Results of PSIS-LOO-CV with 1000 Monte Carlo samples and 1000 data points. Total Monte Carlo SE of 0.14.
┌───────────┬────────┬──────────┬───────┬─────────┐
│           │  total │ se_total │  mean │ se_mean │
├───────────┼────────┼──────────┼───────┼─────────┤
│   cv_elpd │ 359.33 │    29.11 │  0.36 │    0.03 │
│ naive_lpd │ 364.34 │    28.90 │  0.36 │    0.03 │
│     p_eff │   5.01 │     0.32 │  0.01 │    0.00 │
└───────────┴────────┴──────────┴───────┴─────────┘

Model 2

loo2 = psis_loo(model_LBA(data, 0.3), chain_lba2)

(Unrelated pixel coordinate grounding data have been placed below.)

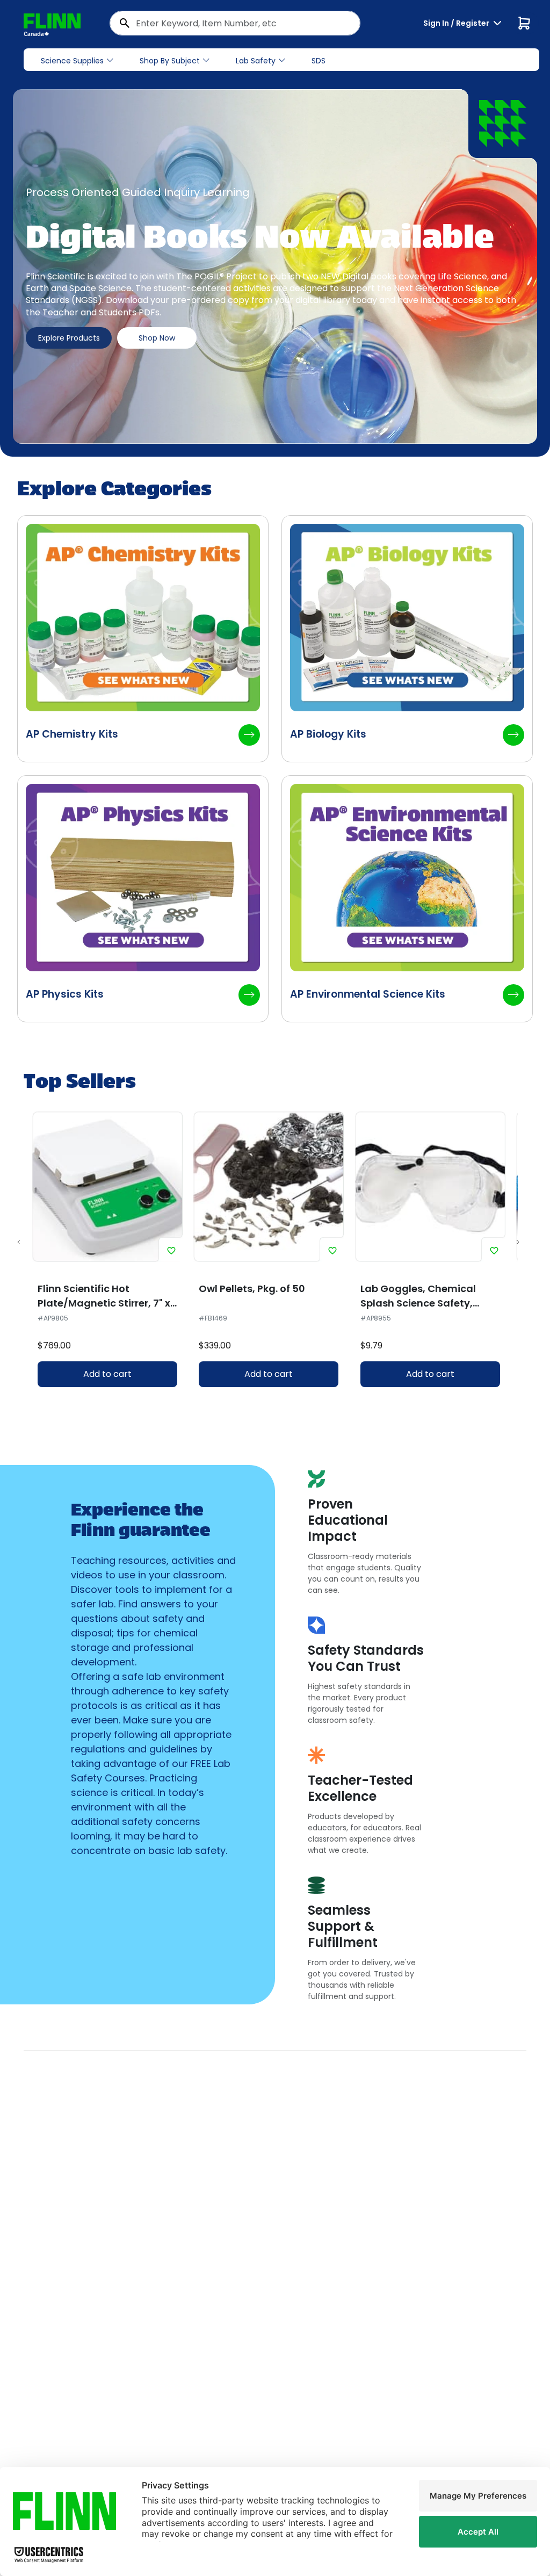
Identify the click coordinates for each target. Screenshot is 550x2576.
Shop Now (157, 338)
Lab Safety (256, 60)
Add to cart (107, 1374)
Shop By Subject (170, 60)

Results of PSIS-LOO-CV with 1000 Monte Carlo samples and 1000 data points. Total Monte Carlo SE of 0.077.
┌───────────┬────────┬──────────┬───────┬─────────┐
│           │  total │ se_total │  mean │ se_mean │
├───────────┼────────┼──────────┼───────┼─────────┤
│   cv_elpd │ 378.04 │    28.87 │  0.38 │    0.03 │
│ naive_lpd │ 381.63 │    28.71 │  0.38 │    0.03 │
│     p_eff │   3.59 │     0.26 │  0.00 │    0.00 │
└───────────┴────────┴──────────┴───────┴─────────┘

Model 3

loo3 = psis_loo(model_LBA(data, 1.0), chain_lba3)

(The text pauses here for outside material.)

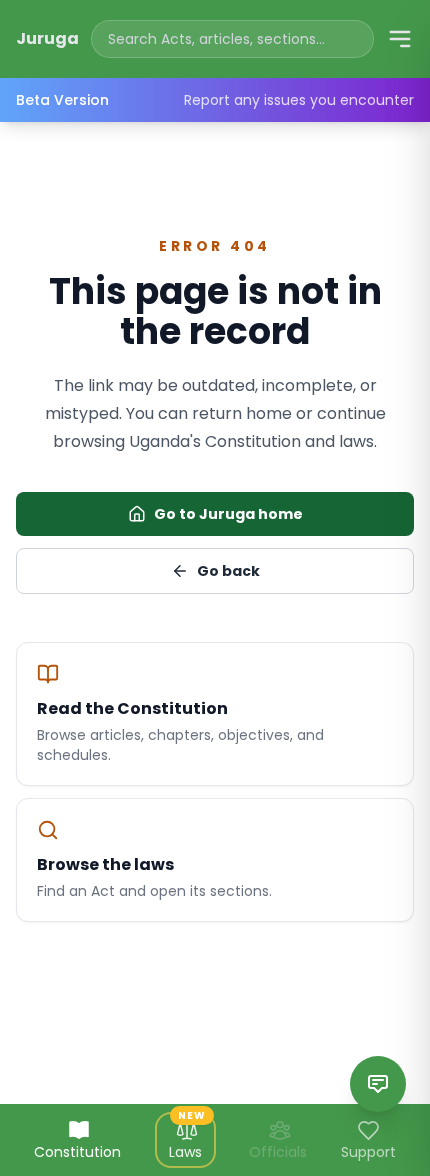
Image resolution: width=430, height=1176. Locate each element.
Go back (228, 571)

Results of PSIS-LOO-CV with 1000 Monte Carlo samples and 1000 data points. Total Monte Carlo SE of 0.14.
┌───────────┬────────┬──────────┬───────┬─────────┐
│           │  total │ se_total │  mean │ se_mean │
├───────────┼────────┼──────────┼───────┼─────────┤
│   cv_elpd │ 359.33 │    29.11 │  0.36 │    0.03 │
│ naive_lpd │ 364.34 │    28.90 │  0.36 │    0.03 │
│     p_eff │   5.01 │     0.32 │  0.01 │    0.00 │
└───────────┴────────┴──────────┴───────┴─────────┘

Compare Models

Finally, we can compare the models using the loo_compare function:

loo_compare((lba1 = loo1, lba2 = loo2, lba3 = loo3))

┌──────┬─────────┬────────┬────────┐
│      │ cv_elpd │ cv_avg │ weight │
├──────┼─────────┼────────┼────────┤
│ lba2 │    0.00 │   0.00 │   1.00 │
│ lba3 │  -18.71 │  -0.02 │   0.00 │
│ lba1 │  -24.53 │  -0.02 │   0.00 │
└──────┴─────────┴────────┴────────┘

Here we indeed correctly identified the generative model we simulated. It is of note that some researchers have criticized using model comparison metrics such as leave-one-out cross-validation. See Gronau et al. (2019) for more information.

References

Gronau, Q. F., & Wagenmakers, E. J. (2019). Limitations of Bayesian leave-one-out cross-validation for model selection. Computational brain & behavior, 2, 1-11.

Vehtari, A., Gelman, A. & Gabry, J. Practical Bayesian model evaluation using leave-one-out cross-validation and WAIC. Stat Comput 27, 1413–1432 (2017).